____ Text extract
When Miller invited Horowitz to speak at his high school, the goateed older man had recently been defending young conservatives in several cases against allegations of racism, sexism and homophobia. For example, a university fraternity had been suspended for posting racist flyers at Cal State Northridge. Horowitz says he thought the protests were “overwrought.” He helped connect the fraternity with an experienced San Diego attorney. In the spring of 1993, the fraternity was reinstated amid threats of a lawsuit by its attorney, alleging free speech violations.

Days before Horowitz’s scheduled visit to Miller’s high school, administrators canceled, giving vague excuses about why. Miller complained as a guest on The Larry Elder Show. The administrators relented, and Horowitz was allowed to speak. Horowitz told students, “There is no exodus of people fleeing America because it is oppressive or racist. That tells you that people who argue that it is are selling you a bill of goods.”

Horowitz spoke to me in a raspy voice that dripped a kind of fatherly exhaustion. He recalled worrying that the teenager would not get admitted into a top-tier university; perhaps he wouldn’t get recommendation letters from teachers.

Horowitz let Miller publish a self-promotional article on his website: “How I Changed My Left-Wing High School.” Miller recapped his successes at influencing school administrators, such as with the Pledge of Allegiance. He wrote, “In the 1970s, students started a political revolution on campus. Now is the time for a counter-revolution—one characterized by a devotion to this nation and its ideals. David Horowitz will soon launch ‘Students for Academic Freedom,’ an organization dedicated to just these principals . Acting together, we can succeed.”
________
## Challenge
Duplicate the part of the text about Horowitz and Miller that starts with "When Miller invited" and goes on through "free speech violations.". The lines that come next have no connection to the text about Horowitz and Miller.
____ Entries supplied
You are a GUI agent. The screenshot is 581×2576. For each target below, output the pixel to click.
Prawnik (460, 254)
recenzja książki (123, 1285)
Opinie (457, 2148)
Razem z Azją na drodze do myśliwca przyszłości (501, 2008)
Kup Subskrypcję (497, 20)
________
## The reply
When Miller invited Horowitz to speak at his high school, the goateed older man had recently been defending young conservatives in several cases against allegations of racism, sexism and homophobia. For example, a university fraternity had been suspended for posting racist flyers at Cal State Northridge. Horowitz says he thought the protests were “overwrought.” He helped connect the fraternity with an experienced San Diego attorney. In the spring of 1993, the fraternity was reinstated amid threats of a lawsuit by its attorney, alleging free speech violations.